Proposals for free college would primarily benefit students from high-earning households and those who are likely to be high earners themselves. Two-thirds of the benefits of Senator Elizabeth Warren’s student-loan forgiveness plan — and remember that her platform was widely described as the cutting edge of progressive policy thinking — would go to the highest-earning 40% of households.
As Brian Riedl explains in an analysis for the conservative Manhattan Institute, much of today’s Democratic agenda serves to redistribute income from the very richest Americans to the merely affluent. Even Medicare for All is less progressive in economic terms than one might think. While its precise impact would depend on the choices made to fund it (a topic about which its backers have been notoriously coy), the Committee for a Responsible Budget has concluded it “would increase transfer payments to all income groups but more for individuals higher up the income ladder … This is likely driven by the fact that many of those lower on the income spectrum already have access to taxpayer-financed or subsidized health coverage.”
It cannot be a coincidence that this agenda lines up so neatly with the emerging shape of the Democratic voting base. It may not drive working-class whites further away from the party, as it rarely imposes direct harms on them. But it seems unlikely to do much to attract them, either, and especially to get them to overlook their objections to Democratic positions on other issues. The party’s platform, in other words, is at least as likely to accelerate as to limit the existing trends among white voters.
It is entirely possible, of course, that by next year the U.S. will have a Democratic president and Congress — just as a rebound in white working-class support for Democrats this fall is easy to imagine, based on the current weakness of the economy and Trump’s persistent unpopularity. What looks unlikely is a large and lasting movement by this group of voters toward the Democrats, or anything like a return to class politics.

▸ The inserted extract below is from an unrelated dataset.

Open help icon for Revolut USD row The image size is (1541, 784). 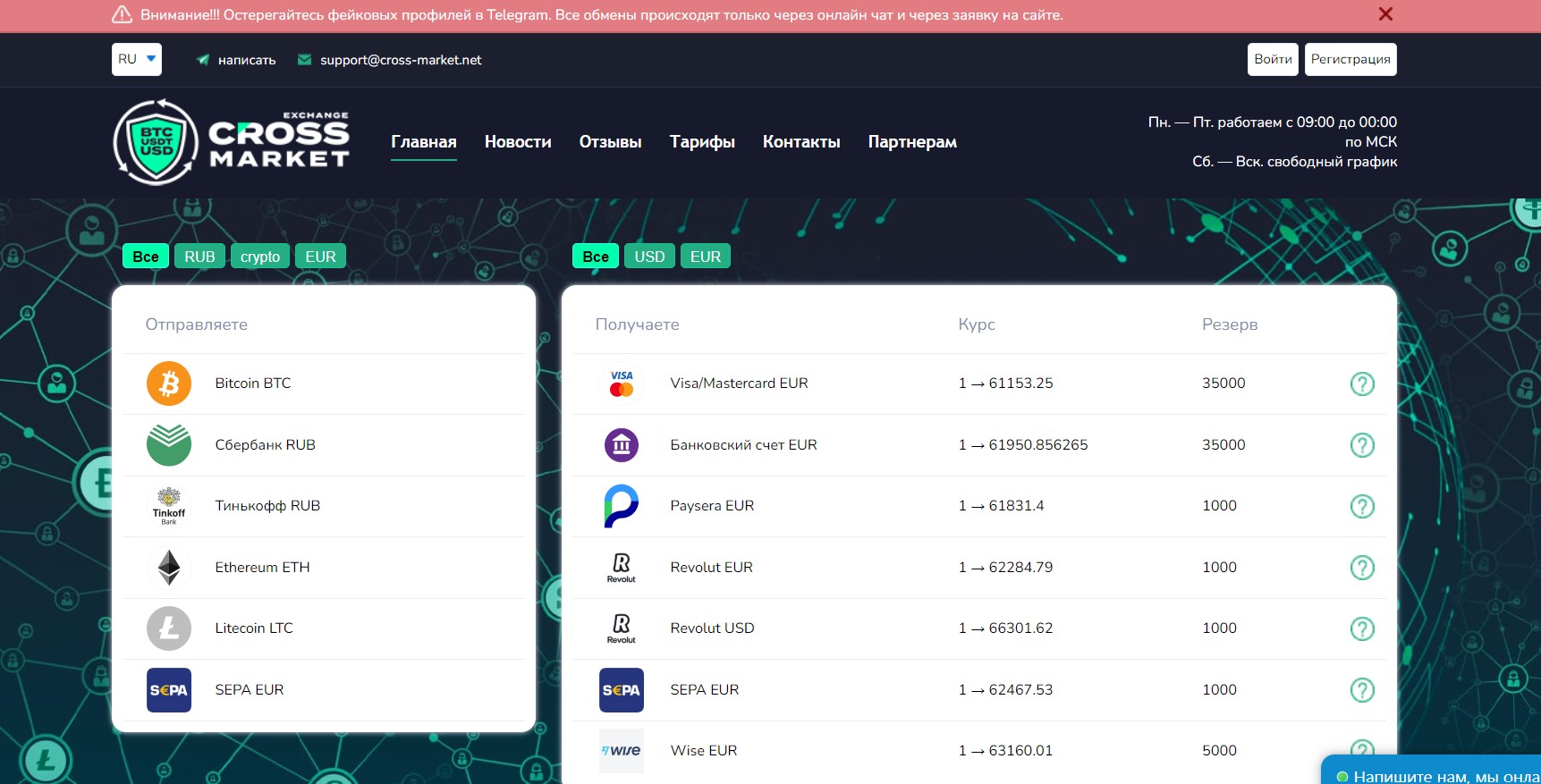(1361, 628)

Hillary Clinton has boasted that in 2016, she won the places in America that produce two-thirds of our economic output. It’s not a boast that previous generations of Democrats could have made, or would have thought to make. It is a far cry from Hubert Humphrey’s mantra that Democrats represented those at the dawn, in the twilight, and in the shadows of life. The Clintons’ presidential aspirations may be over. It is still very much their party.